In a technical sector that has historically been male-dominated, events like this also provide an important opportunity to observe a change that is slowly but steadily taking shape — one that we want to help accelerate.
The atmosphere throughout the event reflected exactly what you would expect from a place where the future is genuinely being built: attentive students, thoughtful questions, and authentic interest in the companies involved. From the very first presentations, it was clear that this was more than a simple “visit to a company stand.” Many students were taking notes, discussing opportunities among themselves, and trying to understand which companies could offer not just a job, but a professional path aligned with their ambitions.
During the interviews, we shared what it means to work at STI Engineering: the projects we develop, the way our teams are organized, the opportunities for technical growth, and the level of autonomy people can achieve over time. Above all, we aimed to communicate one simple idea: for us, professional value is never linked to gender, but to skills, commitment, and potential.
Among the candidates we met were students focused on design engineering, others already strongly connected to the digital world, and some with research experience behind them. We were especially pleased to engage with several female engineering students — well-prepared, determined, and fully aware of the challenges that women in STEM professions can still face today.
Although their presence remains numerically lower than that of their male peers, we did not see this as a statistic, but as a sign of a necessary cultural shift. A shift that STI Engineering is committed to supporting in concrete ways, not just in words.
The path the company is pursuing toward gender equality certification is rooted precisely in this vision: building a professional environment where every person has the opportunity to grow, express their skills, and develop their career regardless of gender. We strongly believe that innovation, project quality, and business competitiveness also depend on the ability to value diverse perspectives and create inclusive, merit-based, and open workplaces.

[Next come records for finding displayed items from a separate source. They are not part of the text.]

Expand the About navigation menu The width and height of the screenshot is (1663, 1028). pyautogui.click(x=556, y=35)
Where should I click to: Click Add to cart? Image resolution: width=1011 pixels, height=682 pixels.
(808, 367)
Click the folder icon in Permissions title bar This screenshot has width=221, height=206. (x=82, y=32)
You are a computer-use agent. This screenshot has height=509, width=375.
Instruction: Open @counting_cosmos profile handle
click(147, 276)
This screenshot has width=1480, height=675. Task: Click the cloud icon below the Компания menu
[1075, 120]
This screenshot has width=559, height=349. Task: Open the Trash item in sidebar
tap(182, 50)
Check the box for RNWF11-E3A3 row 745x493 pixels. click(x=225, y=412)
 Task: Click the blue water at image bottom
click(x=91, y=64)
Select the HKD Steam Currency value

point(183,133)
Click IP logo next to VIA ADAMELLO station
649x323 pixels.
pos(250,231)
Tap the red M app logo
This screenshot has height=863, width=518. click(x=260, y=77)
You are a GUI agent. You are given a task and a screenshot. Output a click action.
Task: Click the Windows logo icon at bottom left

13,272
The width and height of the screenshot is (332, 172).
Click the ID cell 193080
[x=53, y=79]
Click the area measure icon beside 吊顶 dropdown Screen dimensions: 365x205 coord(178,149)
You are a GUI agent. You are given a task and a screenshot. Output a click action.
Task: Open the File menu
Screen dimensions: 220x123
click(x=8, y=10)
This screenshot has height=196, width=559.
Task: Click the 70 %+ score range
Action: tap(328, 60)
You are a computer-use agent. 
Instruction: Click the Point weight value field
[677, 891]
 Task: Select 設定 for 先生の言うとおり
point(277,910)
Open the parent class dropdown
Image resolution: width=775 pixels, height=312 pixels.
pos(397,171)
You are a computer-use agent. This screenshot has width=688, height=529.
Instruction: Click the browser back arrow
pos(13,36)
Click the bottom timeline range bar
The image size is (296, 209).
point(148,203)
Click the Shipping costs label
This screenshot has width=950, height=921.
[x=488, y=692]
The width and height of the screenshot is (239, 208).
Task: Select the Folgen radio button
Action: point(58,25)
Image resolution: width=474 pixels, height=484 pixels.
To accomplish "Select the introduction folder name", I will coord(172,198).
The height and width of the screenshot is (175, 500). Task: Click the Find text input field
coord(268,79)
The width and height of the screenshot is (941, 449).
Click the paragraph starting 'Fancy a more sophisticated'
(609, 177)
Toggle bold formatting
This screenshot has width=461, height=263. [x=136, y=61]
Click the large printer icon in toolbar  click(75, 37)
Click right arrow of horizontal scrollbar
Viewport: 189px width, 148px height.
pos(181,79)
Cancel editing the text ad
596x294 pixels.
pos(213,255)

For this reason, participating in Career Days is much more than a recruiting activity. It is a way to meet talent before it becomes professional experience, to listen to expectations, and to demonstrate that there are technical companies where inclusion and competence go hand in hand.
We returned to the office with new connections, promising resumes, and an even stronger conviction: talent has no gender — but it does need environments capable of recognizing and nurturing it.
And that is exactly the kind of environment STI Engineering wants to keep building.